Certaines longueurs amènent à se demander quelques fois si regarder six personnes tourner sur une plateforme comporte réellement un intérêt, mais l’instant d’après la musique insuffle un nouvel élan et c’est une scène pleine d’intelligence et de beauté qui est donnée à voir. Le format relativement court,une heure, ne laisse d’ailleurs pas le temps de s’ennuyer et le spectateur est ainsi porté jusqu’au bout, surpris jusqu’à la dernière scène. Ce n’est pourtant pas une idée nouvelle qu’amène Yoann Bourgeois dans ce jeu de l’espace et du corps.

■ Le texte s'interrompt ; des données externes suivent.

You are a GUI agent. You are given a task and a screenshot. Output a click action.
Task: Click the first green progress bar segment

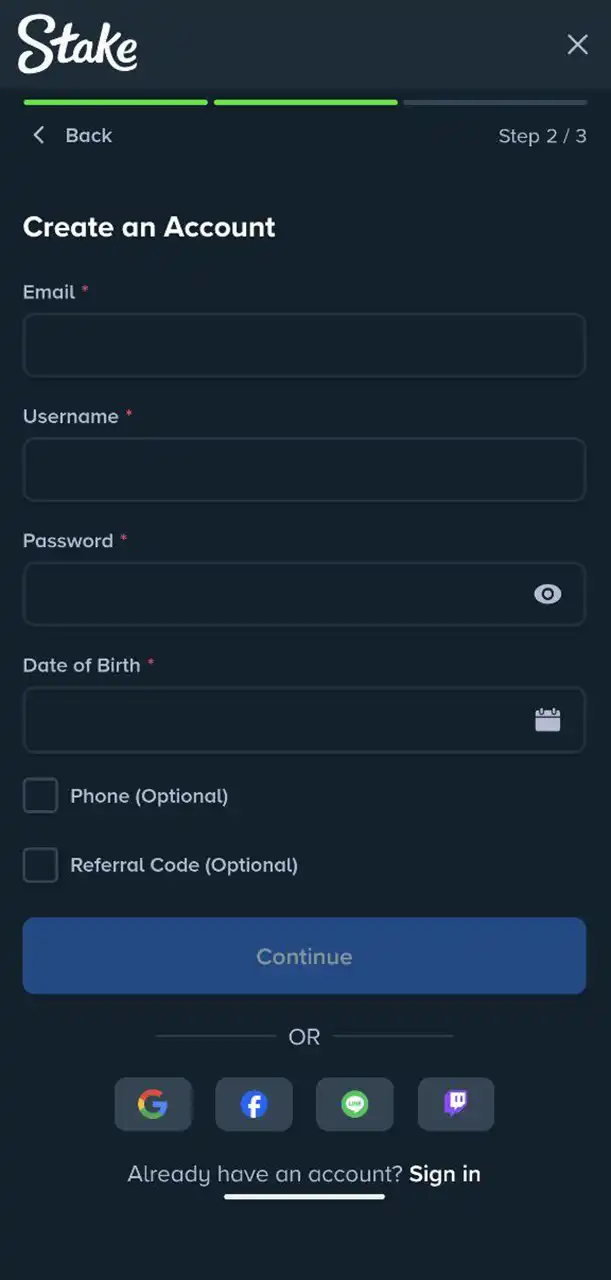point(115,102)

Cet été au festival d’Avignon, le scénographe et metteur en scène, Aurélien Bory, proposait Espaece, une création à l’ingénierie plus complexe encore, qui questionnait également le rapport entre l’homme et son environnement en utilisant les multiples possibilités d’un décor malléable. Si Celui qui tombe n’est pas une création innovante, elle n’en est pas moins convaincante. Beaucoup de choses peuvent être dites au travers d’une chorégraphie, Yoann Bourgeois et ses danseurs le prouvent une fois de plus. On nous parle, on nous raconte, sans un mot mais en mille gestes.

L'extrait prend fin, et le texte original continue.